==== Given information
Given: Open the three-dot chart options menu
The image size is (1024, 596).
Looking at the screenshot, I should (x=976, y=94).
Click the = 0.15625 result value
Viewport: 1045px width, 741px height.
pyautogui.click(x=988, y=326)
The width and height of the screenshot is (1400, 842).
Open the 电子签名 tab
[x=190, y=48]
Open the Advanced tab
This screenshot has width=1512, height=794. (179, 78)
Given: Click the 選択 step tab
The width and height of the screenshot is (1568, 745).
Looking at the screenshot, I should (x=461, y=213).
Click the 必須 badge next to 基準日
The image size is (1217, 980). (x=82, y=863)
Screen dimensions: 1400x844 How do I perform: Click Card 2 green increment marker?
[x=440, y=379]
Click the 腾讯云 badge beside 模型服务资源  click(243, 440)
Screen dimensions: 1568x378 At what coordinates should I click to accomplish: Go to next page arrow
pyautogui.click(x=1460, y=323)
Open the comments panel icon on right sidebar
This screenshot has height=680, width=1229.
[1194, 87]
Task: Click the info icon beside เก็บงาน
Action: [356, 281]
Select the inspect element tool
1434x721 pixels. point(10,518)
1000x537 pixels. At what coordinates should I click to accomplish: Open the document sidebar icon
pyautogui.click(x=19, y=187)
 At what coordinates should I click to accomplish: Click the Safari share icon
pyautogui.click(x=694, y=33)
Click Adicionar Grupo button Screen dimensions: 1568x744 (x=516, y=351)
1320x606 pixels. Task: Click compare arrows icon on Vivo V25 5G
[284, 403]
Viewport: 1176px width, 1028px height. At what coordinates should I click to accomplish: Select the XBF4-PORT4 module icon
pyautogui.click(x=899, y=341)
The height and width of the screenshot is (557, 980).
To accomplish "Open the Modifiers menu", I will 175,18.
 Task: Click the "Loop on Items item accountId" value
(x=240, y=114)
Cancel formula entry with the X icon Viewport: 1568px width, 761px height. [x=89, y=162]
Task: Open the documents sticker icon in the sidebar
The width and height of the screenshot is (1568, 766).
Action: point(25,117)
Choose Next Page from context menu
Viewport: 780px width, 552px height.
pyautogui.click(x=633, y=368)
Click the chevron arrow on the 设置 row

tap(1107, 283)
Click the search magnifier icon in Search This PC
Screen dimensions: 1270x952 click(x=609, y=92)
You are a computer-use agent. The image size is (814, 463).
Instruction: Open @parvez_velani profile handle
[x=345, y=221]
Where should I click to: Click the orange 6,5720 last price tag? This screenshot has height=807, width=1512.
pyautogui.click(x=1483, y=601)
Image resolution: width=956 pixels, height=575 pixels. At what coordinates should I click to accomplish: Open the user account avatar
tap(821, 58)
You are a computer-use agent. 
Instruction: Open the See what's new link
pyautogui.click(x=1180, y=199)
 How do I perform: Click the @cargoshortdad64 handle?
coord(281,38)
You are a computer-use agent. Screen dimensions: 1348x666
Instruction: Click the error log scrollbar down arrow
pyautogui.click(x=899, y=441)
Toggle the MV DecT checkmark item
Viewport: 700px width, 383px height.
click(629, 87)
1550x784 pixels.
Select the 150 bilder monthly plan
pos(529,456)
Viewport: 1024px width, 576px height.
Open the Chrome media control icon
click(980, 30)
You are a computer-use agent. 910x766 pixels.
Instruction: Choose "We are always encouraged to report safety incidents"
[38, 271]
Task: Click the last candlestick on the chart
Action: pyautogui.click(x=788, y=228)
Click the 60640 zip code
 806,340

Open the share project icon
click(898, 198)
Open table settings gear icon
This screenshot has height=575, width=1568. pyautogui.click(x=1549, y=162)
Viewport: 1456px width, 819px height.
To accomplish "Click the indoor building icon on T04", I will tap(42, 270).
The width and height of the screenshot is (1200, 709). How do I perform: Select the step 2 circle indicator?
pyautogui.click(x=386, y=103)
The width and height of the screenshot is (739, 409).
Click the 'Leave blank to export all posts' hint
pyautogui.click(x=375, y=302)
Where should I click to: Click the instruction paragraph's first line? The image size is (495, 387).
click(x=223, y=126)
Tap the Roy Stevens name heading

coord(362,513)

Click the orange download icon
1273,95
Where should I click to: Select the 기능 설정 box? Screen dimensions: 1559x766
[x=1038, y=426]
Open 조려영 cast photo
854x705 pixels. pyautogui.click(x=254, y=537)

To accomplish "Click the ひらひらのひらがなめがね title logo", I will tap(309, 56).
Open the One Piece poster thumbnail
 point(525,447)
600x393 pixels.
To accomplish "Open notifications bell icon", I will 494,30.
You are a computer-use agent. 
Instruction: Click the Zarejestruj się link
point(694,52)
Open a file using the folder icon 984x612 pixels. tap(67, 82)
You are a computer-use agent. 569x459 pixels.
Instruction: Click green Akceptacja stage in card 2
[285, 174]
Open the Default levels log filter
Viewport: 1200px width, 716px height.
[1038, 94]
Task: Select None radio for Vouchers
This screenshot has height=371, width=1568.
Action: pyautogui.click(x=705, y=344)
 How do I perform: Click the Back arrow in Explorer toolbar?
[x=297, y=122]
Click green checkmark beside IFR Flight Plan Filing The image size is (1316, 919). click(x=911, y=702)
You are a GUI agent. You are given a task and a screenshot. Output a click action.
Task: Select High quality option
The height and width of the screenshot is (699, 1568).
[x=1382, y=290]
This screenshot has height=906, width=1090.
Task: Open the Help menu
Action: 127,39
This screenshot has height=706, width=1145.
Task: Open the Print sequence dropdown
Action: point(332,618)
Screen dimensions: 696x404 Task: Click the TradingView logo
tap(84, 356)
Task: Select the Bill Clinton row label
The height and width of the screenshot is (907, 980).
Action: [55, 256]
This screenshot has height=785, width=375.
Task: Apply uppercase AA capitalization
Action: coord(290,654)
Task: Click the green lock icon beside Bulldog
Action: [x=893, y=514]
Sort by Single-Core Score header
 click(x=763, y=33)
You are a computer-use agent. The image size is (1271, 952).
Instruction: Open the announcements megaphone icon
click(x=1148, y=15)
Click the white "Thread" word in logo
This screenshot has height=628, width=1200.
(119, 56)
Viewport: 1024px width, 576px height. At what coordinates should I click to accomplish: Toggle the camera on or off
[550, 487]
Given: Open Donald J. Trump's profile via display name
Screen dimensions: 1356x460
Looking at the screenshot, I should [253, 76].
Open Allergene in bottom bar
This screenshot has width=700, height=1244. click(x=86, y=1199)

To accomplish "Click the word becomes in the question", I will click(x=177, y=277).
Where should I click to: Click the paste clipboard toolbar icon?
========
- Work required -
Copy every line of the material above word for word.

- Response for this exercise -
Given: Open the three-dot chart options menu
The image size is (1024, 596).
Looking at the screenshot, I should (x=976, y=94).
Click the = 0.15625 result value
Viewport: 1045px width, 741px height.
pyautogui.click(x=988, y=326)
The width and height of the screenshot is (1400, 842).
Open the 电子签名 tab
[x=190, y=48]
Open the Advanced tab
This screenshot has width=1512, height=794. (179, 78)
Given: Click the 選択 step tab
The width and height of the screenshot is (1568, 745).
Looking at the screenshot, I should (x=461, y=213).
Click the 必須 badge next to 基準日
The image size is (1217, 980). (x=82, y=863)
Screen dimensions: 1400x844 How do I perform: Click Card 2 green increment marker?
[x=440, y=379]
Click the 腾讯云 badge beside 模型服务资源  click(243, 440)
Screen dimensions: 1568x378 At what coordinates should I click to accomplish: Go to next page arrow
pyautogui.click(x=1460, y=323)
Open the comments panel icon on right sidebar
This screenshot has height=680, width=1229.
[1194, 87]
Task: Click the info icon beside เก็บงาน
Action: [356, 281]
Select the inspect element tool
1434x721 pixels. point(10,518)
1000x537 pixels. At what coordinates should I click to accomplish: Open the document sidebar icon
pyautogui.click(x=19, y=187)
 At what coordinates should I click to accomplish: Click the Safari share icon
pyautogui.click(x=694, y=33)
Click Adicionar Grupo button Screen dimensions: 1568x744 (x=516, y=351)
1320x606 pixels. Task: Click compare arrows icon on Vivo V25 5G
[284, 403]
Viewport: 1176px width, 1028px height. At what coordinates should I click to accomplish: Select the XBF4-PORT4 module icon
pyautogui.click(x=899, y=341)
The height and width of the screenshot is (557, 980).
To accomplish "Open the Modifiers menu", I will 175,18.
 Task: Click the "Loop on Items item accountId" value
(x=240, y=114)
Cancel formula entry with the X icon Viewport: 1568px width, 761px height. [x=89, y=162]
Task: Open the documents sticker icon in the sidebar
The width and height of the screenshot is (1568, 766).
Action: point(25,117)
Choose Next Page from context menu
Viewport: 780px width, 552px height.
pyautogui.click(x=633, y=368)
Click the chevron arrow on the 设置 row

tap(1107, 283)
Click the search magnifier icon in Search This PC
Screen dimensions: 1270x952 click(x=609, y=92)
You are a computer-use agent. The image size is (814, 463).
Instruction: Open @parvez_velani profile handle
[x=345, y=221]
Where should I click to: Click the orange 6,5720 last price tag? This screenshot has height=807, width=1512.
pyautogui.click(x=1483, y=601)
Image resolution: width=956 pixels, height=575 pixels. At what coordinates should I click to accomplish: Open the user account avatar
tap(821, 58)
You are a computer-use agent. 
Instruction: Open the See what's new link
pyautogui.click(x=1180, y=199)
 How do I perform: Click the @cargoshortdad64 handle?
coord(281,38)
You are a computer-use agent. Screen dimensions: 1348x666
Instruction: Click the error log scrollbar down arrow
pyautogui.click(x=899, y=441)
Toggle the MV DecT checkmark item
Viewport: 700px width, 383px height.
click(629, 87)
1550x784 pixels.
Select the 150 bilder monthly plan
pos(529,456)
Viewport: 1024px width, 576px height.
Open the Chrome media control icon
click(980, 30)
You are a computer-use agent. 910x766 pixels.
Instruction: Choose "We are always encouraged to report safety incidents"
[38, 271]
Task: Click the last candlestick on the chart
Action: pyautogui.click(x=788, y=228)
Click the 60640 zip code
 806,340

Open the share project icon
click(898, 198)
Open table settings gear icon
This screenshot has height=575, width=1568. pyautogui.click(x=1549, y=162)
Viewport: 1456px width, 819px height.
To accomplish "Click the indoor building icon on T04", I will tap(42, 270).
The width and height of the screenshot is (1200, 709). How do I perform: Select the step 2 circle indicator?
pyautogui.click(x=386, y=103)
The width and height of the screenshot is (739, 409).
Click the 'Leave blank to export all posts' hint
pyautogui.click(x=375, y=302)
Where should I click to: Click the instruction paragraph's first line? The image size is (495, 387).
click(x=223, y=126)
Tap the Roy Stevens name heading

coord(362,513)

Click the orange download icon
1273,95
Where should I click to: Select the 기능 설정 box? Screen dimensions: 1559x766
[x=1038, y=426]
Open 조려영 cast photo
854x705 pixels. pyautogui.click(x=254, y=537)

To accomplish "Click the ひらひらのひらがなめがね title logo", I will tap(309, 56).
Open the One Piece poster thumbnail
 point(525,447)
600x393 pixels.
To accomplish "Open notifications bell icon", I will 494,30.
You are a computer-use agent. 
Instruction: Click the Zarejestruj się link
point(694,52)
Open a file using the folder icon 984x612 pixels. tap(67, 82)
You are a computer-use agent. 569x459 pixels.
Instruction: Click green Akceptacja stage in card 2
[285, 174]
Open the Default levels log filter
Viewport: 1200px width, 716px height.
[1038, 94]
Task: Select None radio for Vouchers
This screenshot has height=371, width=1568.
Action: pyautogui.click(x=705, y=344)
 How do I perform: Click the Back arrow in Explorer toolbar?
[x=297, y=122]
Click green checkmark beside IFR Flight Plan Filing The image size is (1316, 919). click(x=911, y=702)
You are a GUI agent. You are given a task and a screenshot. Output a click action.
Task: Select High quality option
The height and width of the screenshot is (699, 1568).
[x=1382, y=290]
This screenshot has height=906, width=1090.
Task: Open the Help menu
Action: 127,39
This screenshot has height=706, width=1145.
Task: Open the Print sequence dropdown
Action: point(332,618)
Screen dimensions: 696x404 Task: Click the TradingView logo
tap(84, 356)
Task: Select the Bill Clinton row label
The height and width of the screenshot is (907, 980).
Action: [55, 256]
This screenshot has height=785, width=375.
Task: Apply uppercase AA capitalization
Action: coord(290,654)
Task: Click the green lock icon beside Bulldog
Action: [x=893, y=514]
Sort by Single-Core Score header
 click(x=763, y=33)
You are a computer-use agent. The image size is (1271, 952).
Instruction: Open the announcements megaphone icon
click(x=1148, y=15)
Click the white "Thread" word in logo
This screenshot has height=628, width=1200.
(119, 56)
Viewport: 1024px width, 576px height. At what coordinates should I click to accomplish: Toggle the camera on or off
[550, 487]
Given: Open Donald J. Trump's profile via display name
Screen dimensions: 1356x460
Looking at the screenshot, I should [253, 76].
Open Allergene in bottom bar
This screenshot has width=700, height=1244. click(x=86, y=1199)

To accomplish "Click the word becomes in the question", I will click(x=177, y=277).
Where should I click to: Click the paste clipboard toolbar icon?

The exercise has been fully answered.